YOUR GOAL:
Without changing a word, return the listing below, minus its images.

MATERIAL PROVIDED:
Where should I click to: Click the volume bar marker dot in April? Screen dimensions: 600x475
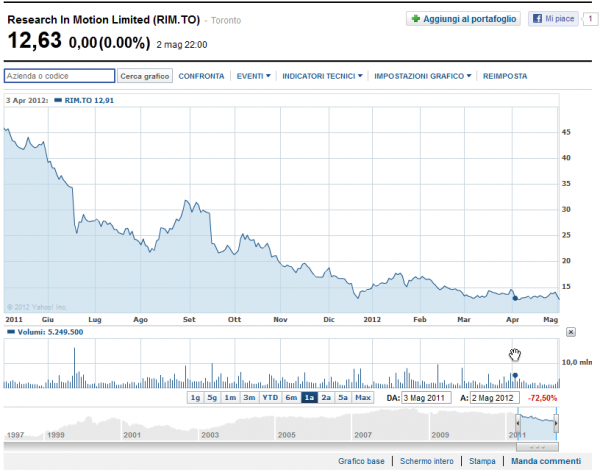point(514,375)
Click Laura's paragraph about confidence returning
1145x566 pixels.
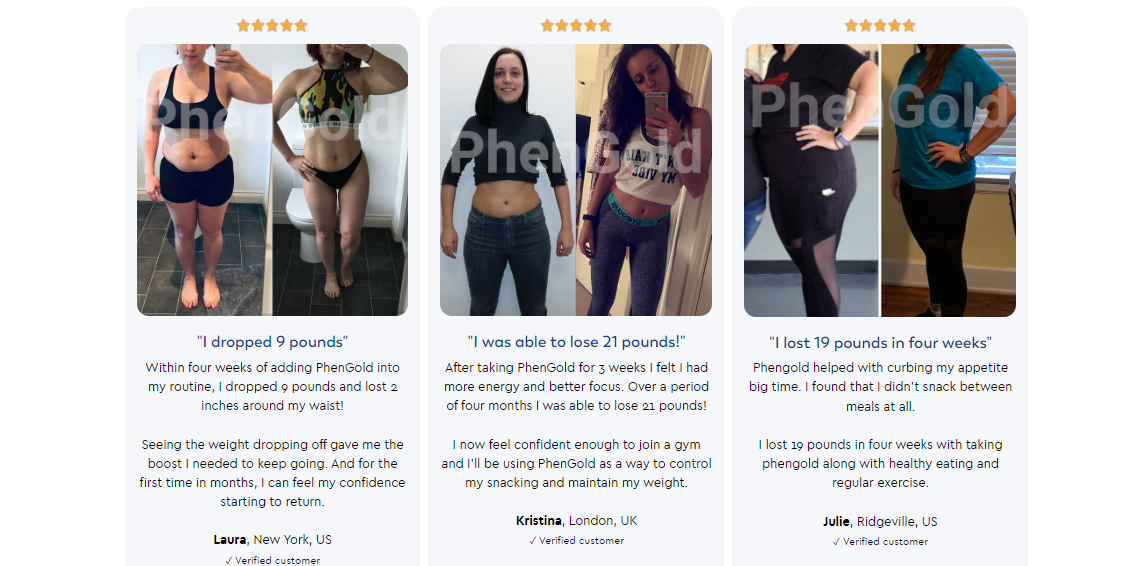point(272,473)
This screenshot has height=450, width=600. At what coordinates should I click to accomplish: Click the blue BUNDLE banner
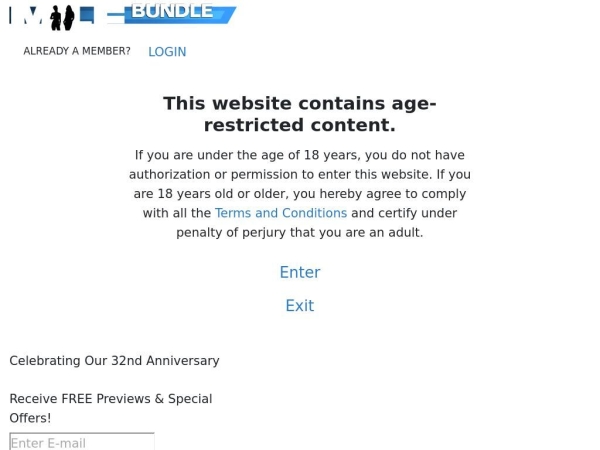click(180, 13)
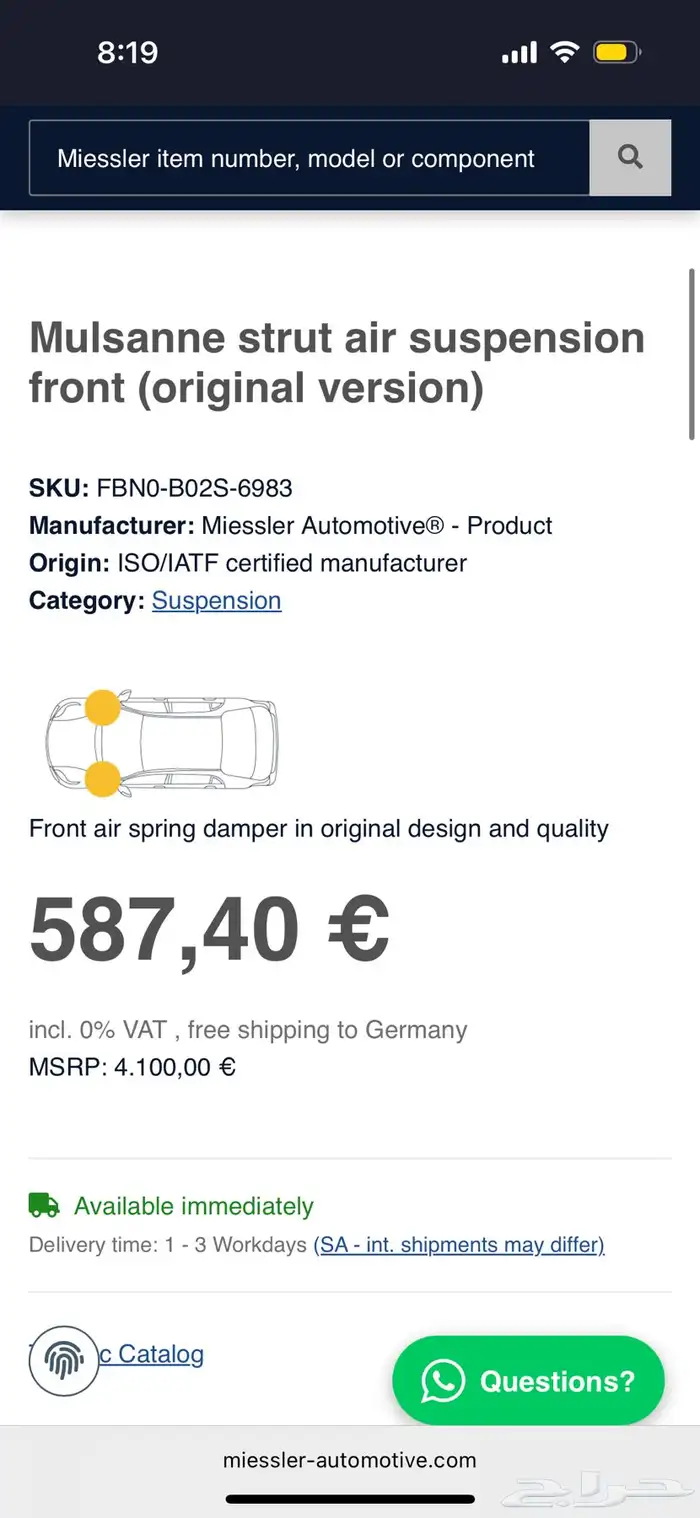
Task: Click the magnifying glass search button
Action: click(x=630, y=158)
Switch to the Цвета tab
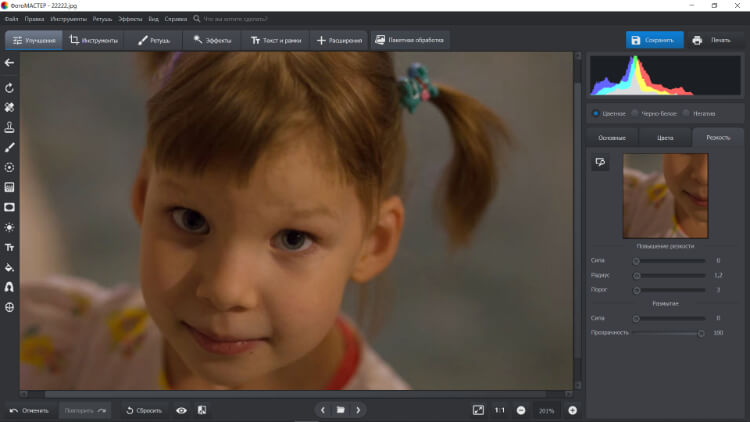This screenshot has width=750, height=422. (665, 137)
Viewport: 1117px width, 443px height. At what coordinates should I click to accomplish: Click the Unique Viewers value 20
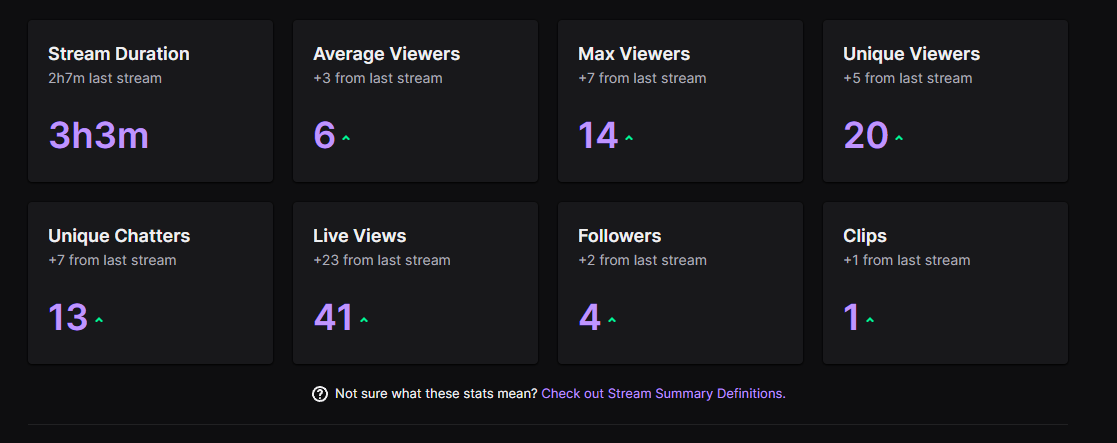click(866, 135)
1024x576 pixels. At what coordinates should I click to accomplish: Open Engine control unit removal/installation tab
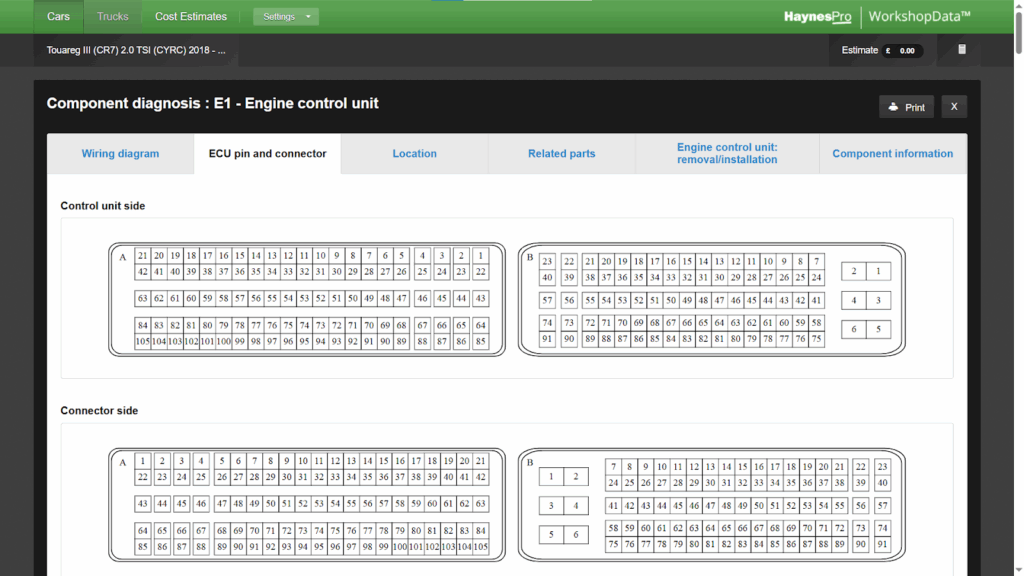726,154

RESPONSE TO THIS EXERCISE:
Where should I click to: Click the volume bar marker dot in April? Screen dimensions: 600x475
point(514,375)
Click Laura's paragraph about confidence returning
1145x566 pixels.
point(272,473)
This screenshot has height=450, width=600. At what coordinates should I click to accomplish: Click the blue BUNDLE banner
click(180, 13)
Task: Click the magnifying glass search button
Action: click(x=630, y=158)
Switch to the Цвета tab
This screenshot has width=750, height=422. (665, 137)
Viewport: 1117px width, 443px height. At what coordinates should I click to accomplish: Click the Unique Viewers value 20
click(866, 135)
1024x576 pixels. At what coordinates should I click to accomplish: Open Engine control unit removal/installation tab
726,154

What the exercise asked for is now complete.